File Sharing | Who’s is it anyways?

In the big, bad, and mad world called “The Internet,” so much goes on when it comes to data being shared and people using it to create and or recreate their own contraptions; whatever the medium may be… Weather it sharing a document via email, a quote via Facebook, or retweeting a tweet from another person, we are all sharing. I mean, when was the last time you received or sent an email, a Facebook message, or a text showing a funny picture someone found or a link to a video or website, let alone a document for work. We share things everyday. It’s woven into our blood (Not literally).

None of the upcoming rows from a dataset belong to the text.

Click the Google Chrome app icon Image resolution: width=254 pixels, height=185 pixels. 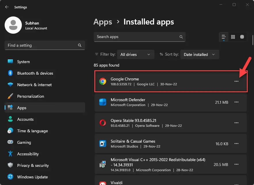tap(102, 81)
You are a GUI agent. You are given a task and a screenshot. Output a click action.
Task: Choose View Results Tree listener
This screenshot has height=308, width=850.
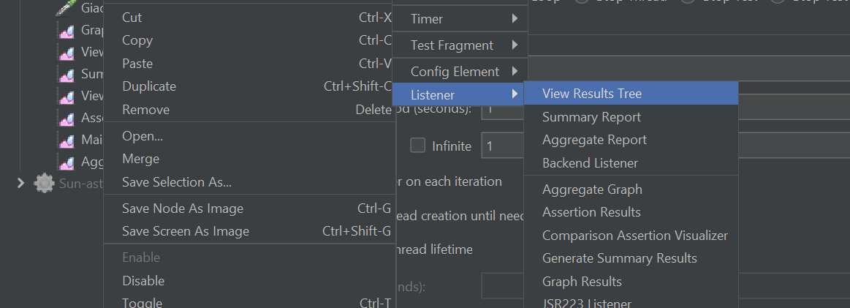591,94
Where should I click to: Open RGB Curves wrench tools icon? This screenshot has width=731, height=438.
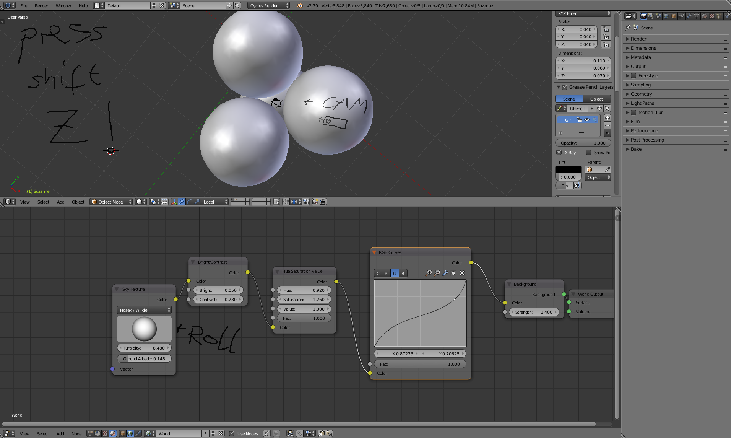click(x=445, y=273)
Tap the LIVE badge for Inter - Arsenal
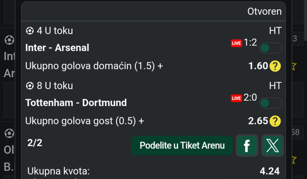 [236, 43]
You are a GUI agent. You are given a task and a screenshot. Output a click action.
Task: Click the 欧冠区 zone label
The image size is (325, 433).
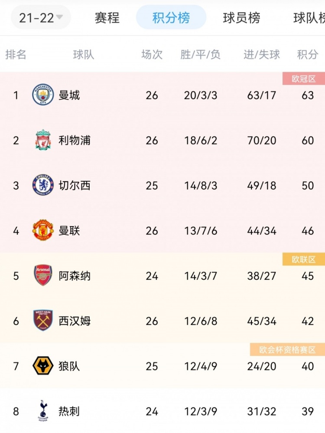303,79
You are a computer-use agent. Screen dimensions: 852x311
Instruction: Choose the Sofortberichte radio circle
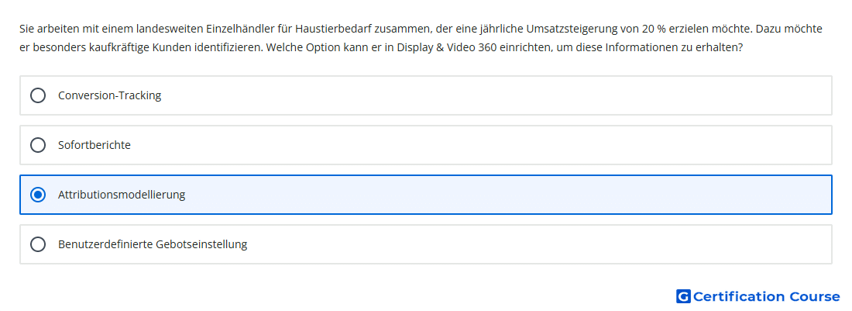[38, 145]
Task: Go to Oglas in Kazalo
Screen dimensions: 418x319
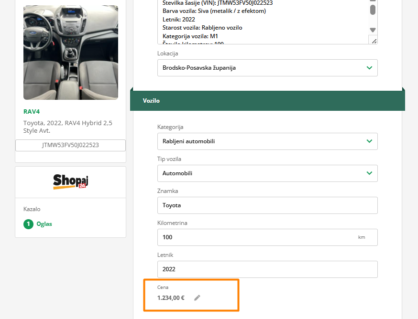Action: pos(44,223)
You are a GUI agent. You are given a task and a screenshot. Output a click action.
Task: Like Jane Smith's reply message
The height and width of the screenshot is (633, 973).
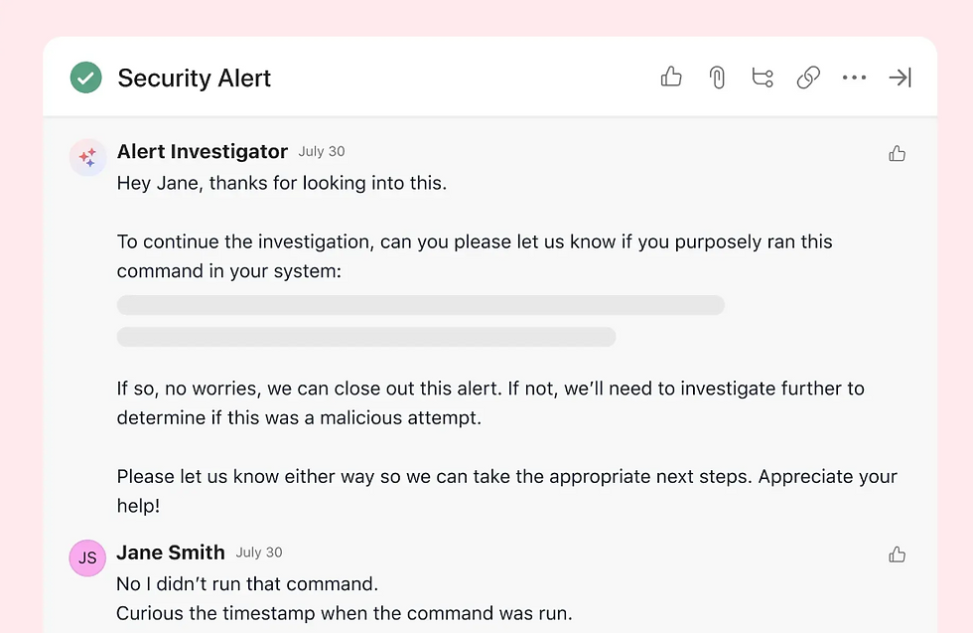(x=898, y=554)
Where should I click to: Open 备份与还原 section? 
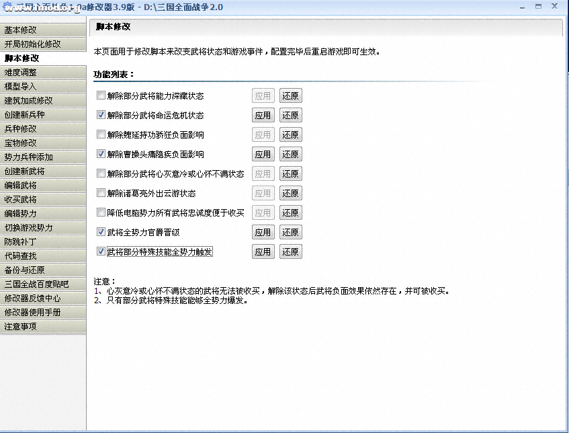pyautogui.click(x=43, y=270)
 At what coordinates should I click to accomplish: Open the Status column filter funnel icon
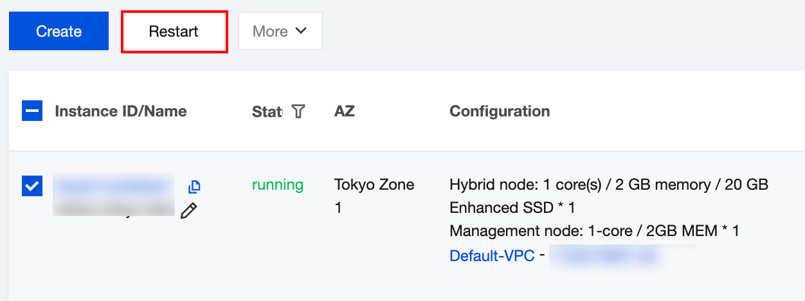click(x=298, y=111)
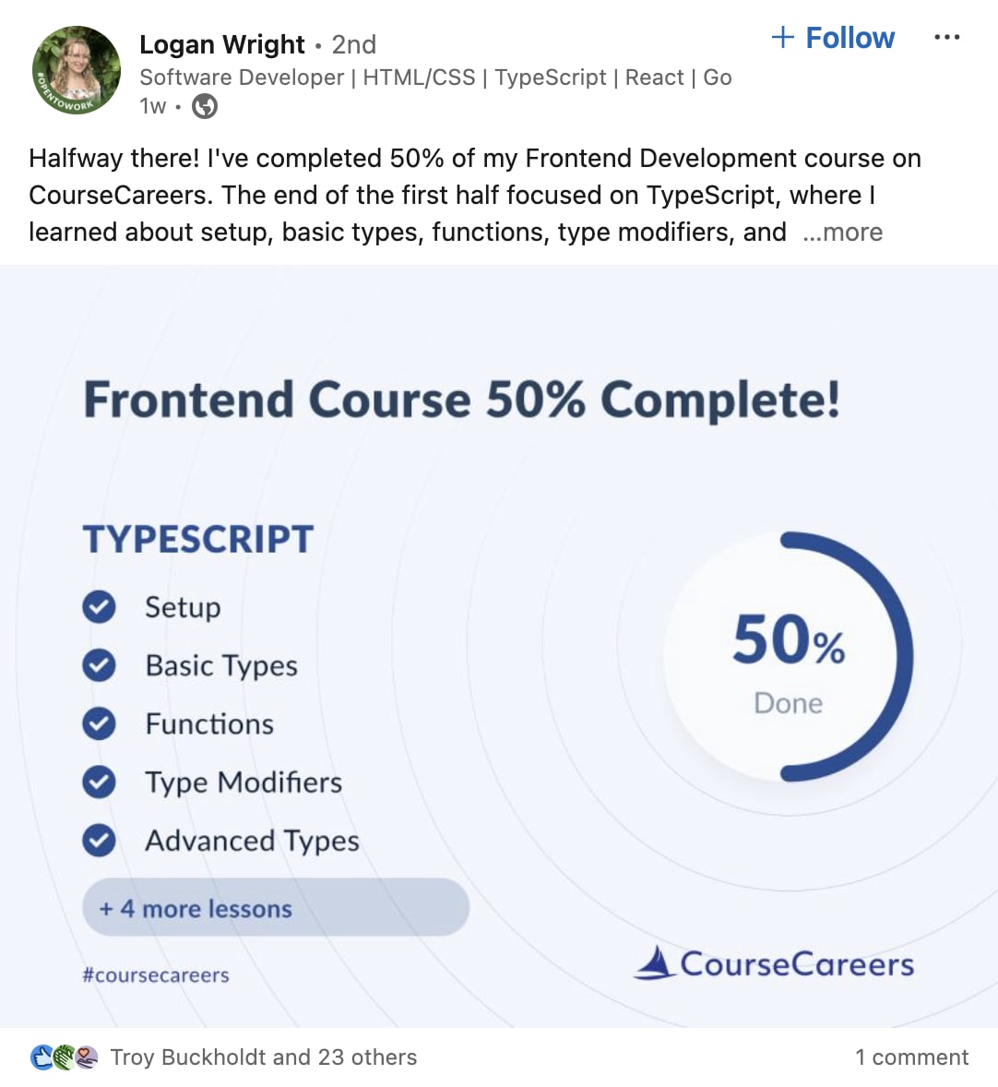This screenshot has width=998, height=1087.
Task: Click the checkmark beside Type Modifiers
Action: click(99, 782)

According to Wikipedia, “File Sharing is the practice of distributing or providing access to digital media, such as computer programs, multimedia (audio, images and video), documents or electronic books. File sharing may be achieved in a number of ways. Common methods of storage, transmission and dispersion include manual sharing utilizing removable media, centralized servers on computer networks, World Wide Web-based hyperlinked documents, and the use of distributed peer-to-peer networking.” Heck, even this blog is a form of sharing because I am referencing other material and providing images and links to view.

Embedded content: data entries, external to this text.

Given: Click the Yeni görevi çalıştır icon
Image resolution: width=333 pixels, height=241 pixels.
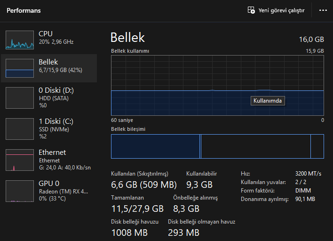Looking at the screenshot, I should pos(252,10).
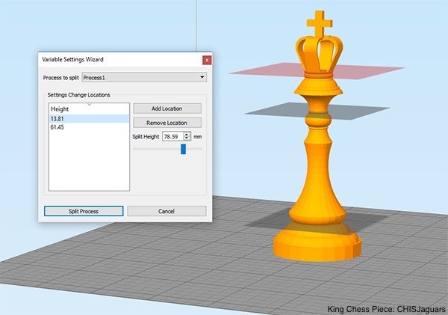448x315 pixels.
Task: Click the left end of the split height slider track
Action: (135, 149)
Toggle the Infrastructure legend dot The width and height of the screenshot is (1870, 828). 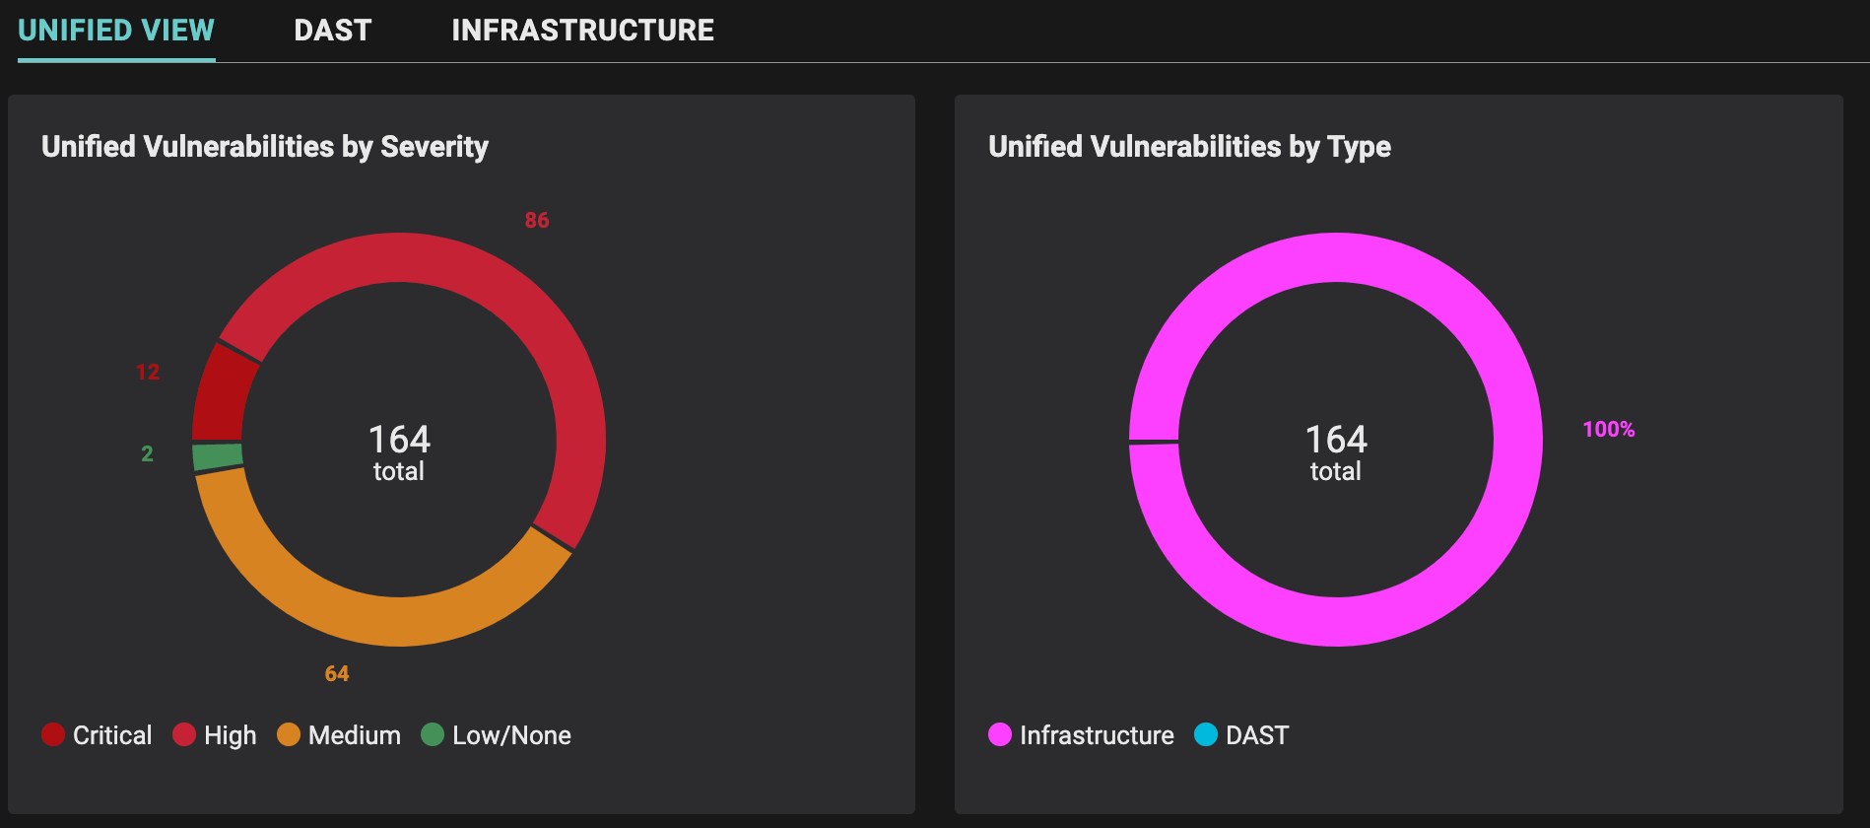(1000, 734)
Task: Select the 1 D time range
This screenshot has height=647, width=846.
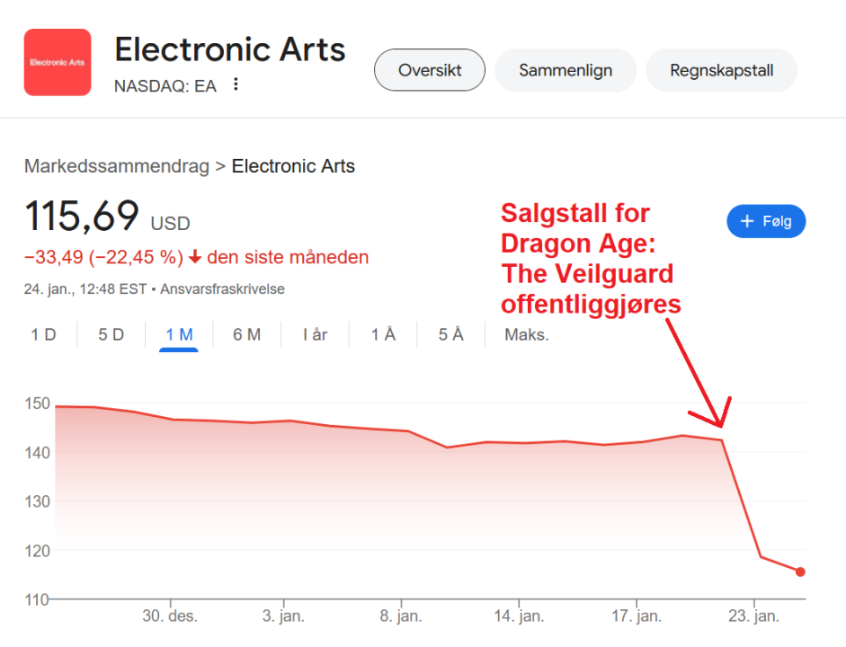Action: (x=43, y=335)
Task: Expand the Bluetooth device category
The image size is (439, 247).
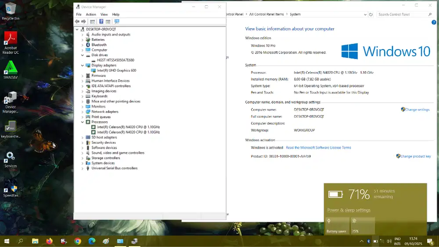Action: (83, 45)
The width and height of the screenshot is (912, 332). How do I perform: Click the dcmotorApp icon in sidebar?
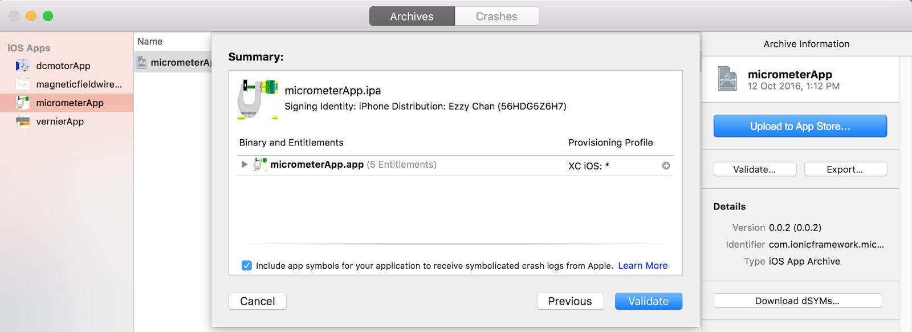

Now, there is a lot of negative connotation that comes along with this topic. Majority of this pertaining to torrenting. Torrenting of TV shows, music, video, programs, and many other forms of media. Of these the music industry is probably the most notorious. Suing everyone and their grandmas for downloading or obtaining music illegally and in turn preventing creativity. Given that, it has not stopped the progress of the industry, but has not allowed it to adapt and advance in the times as some other industries have. The record companies have decided that they want to keep as much under their control as they can. What needs to happen, is adaption. They need to adapt to the times so that the industry can thrive more than ever before. Look at how iTunes changed everything and now how Spotify and other services are doing the same. These are now becoming the powerhouses for

Image from
Lawrence Lessing | Image from

But getting back to the point, torrenting is often viewed as a negative thing, while others think that the ability to copy and distribute are a benefit to society and the industries in which they partake. An advocate for sharing and the easy of access is, Lawrence Lessig. Lessing is a professor of law at Harvard Law School, a founder of the Creative Commons, and is potentially making a run for presidency in the coming election. In a Ted Talk he did, “Laws that choke creativity,” Lessig talks on the matter that the laws in place are not allowing creativity to flourish, but instead are hindering the ability to be innovative; in effect, slowing the progress of society. Thus, the laws need to be lessened and that allow the creators to set the terms of usage in one easy place. From this idea and type of thinking, the Creative Commons was born.

The final verdict? Well, people will be people and they will take what they want that is easily accessible. They will find ways to watch a show, listen to a song, and download a software for “FREE” (Not really free with all of the adds on the internet). Whether that be downloading it illegally, streaming it from some site with degraded quality, or using a friends service. Some say that this promotes business and sales and that it actually increases the amount of publicity such things would get without them being shared in these manners. Now, this is not to say that what the people are doing is not wrong, but is to say that industries need to find ways to innovate and get with the times. They need to generate more content that is open to the public and that allows the users to have the freedom to chose. I personally believe that it is important to pay for what you buy or use if you are or are not making money off of it. But, I will say that I am not perfect and have succumbed to subjects of discussion.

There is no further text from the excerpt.